HayoBethlehem.nl V15
This year i'm doing things a little different; I'm downsizing the website.
Since 2014 I've been dabbling in WordPress. And every year it has become more a stomach ache, and less a tool to make my life better. First there was Gutenberg. Then there was the enormously bloaty way of creating plugins. Then the template engine got worse. And every time the bloat increased, nothing was done to facilite higher performance, except even more plugins that function like outboard motors on an oil tanker. When Matt Mullenweg went insane and started suing companies for being his competitor, it became clear to me that Wordpress has become a dead end.
Most code and plugins I used in WordPress was to make WordPress work better. In retrospect this is incredibly silly and most defininitely a waste of time. But seriously, think about it. a 30mb website platform, needing 2mb plugins for caching, so the system doesn't collapse when more than 5 people at a time visit you website?
Enshittification, also known as crapification and platform decay, is a pattern in which two-sided online products and services decline in quality over time. Initially, vendors create high-quality offerings to attract users, then they degrade those offerings to better serve business customers, and finally degrade their services to users and business customers to maximize profits for shareholders.

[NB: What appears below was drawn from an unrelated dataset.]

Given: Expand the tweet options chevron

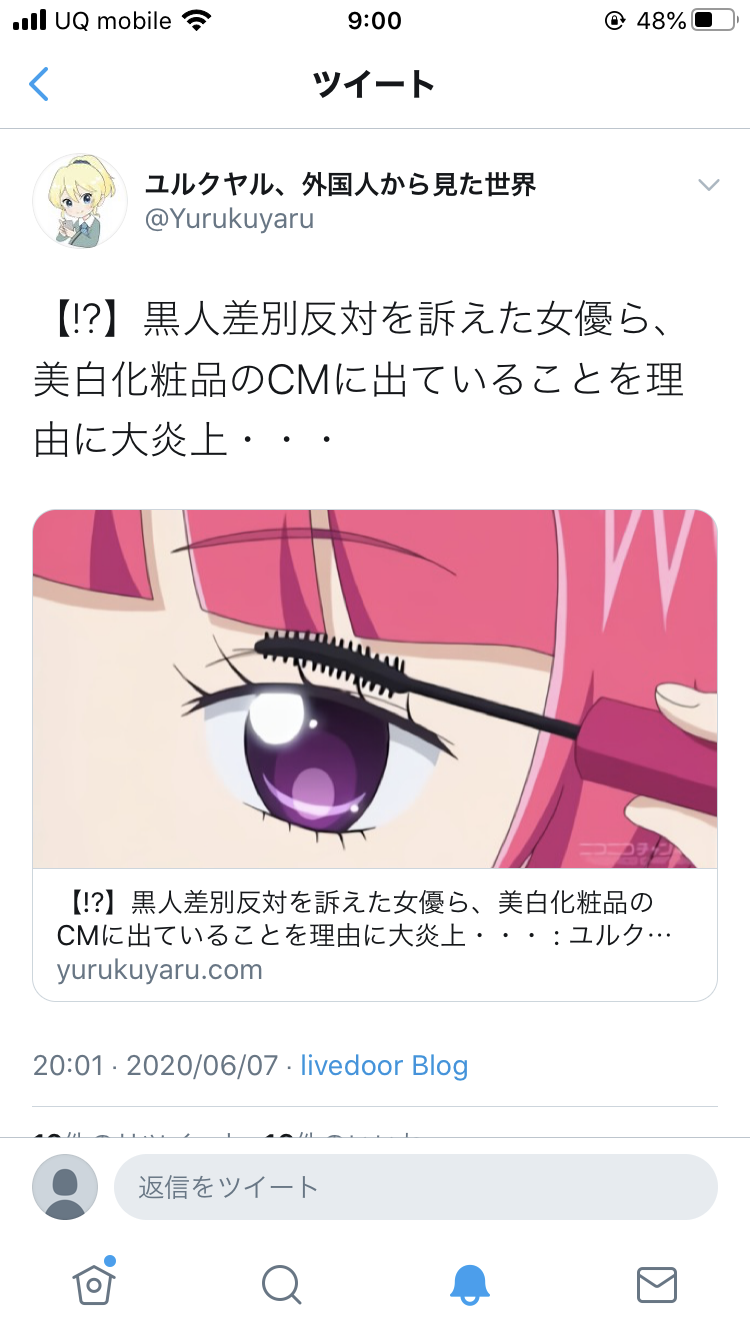Looking at the screenshot, I should [709, 185].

Sounds familiar. So, now what? I tried finding an alterative CMS, only to find out most are as bloated as WordPress, or unusable in other ways. The diverse ecosystem that existed in 2010 is gone. Time for some introspection.
Solutions
I went back to basics. No more CMS. The website is now plain text, and uses some tiny scripts as scaffolding. There's a central parser/router file, that caches the content, and rescales images . Metadata from images is read to supply captions. This whole system is no more than 7kb of code.
Another thing I stripped out is every piece of unnecessary metadata. No more open graph tags for incorrect standards from social media. No more meta descriptions as noone uses them. Also no more tracking scripts; as honestly for this website, I just really don't care who comes here and how.
The whole thing is managed from Gitlab, with a pipeline that clears the cache when I have updates.
So this leaves me with a much simpler website, on a much more robust foundation. There are no external dependencies any more. Sure, I still use gitlab, but that's just a quality of life thing. I don't really need it. It also allows me to experiment with technology, without making the core site slower.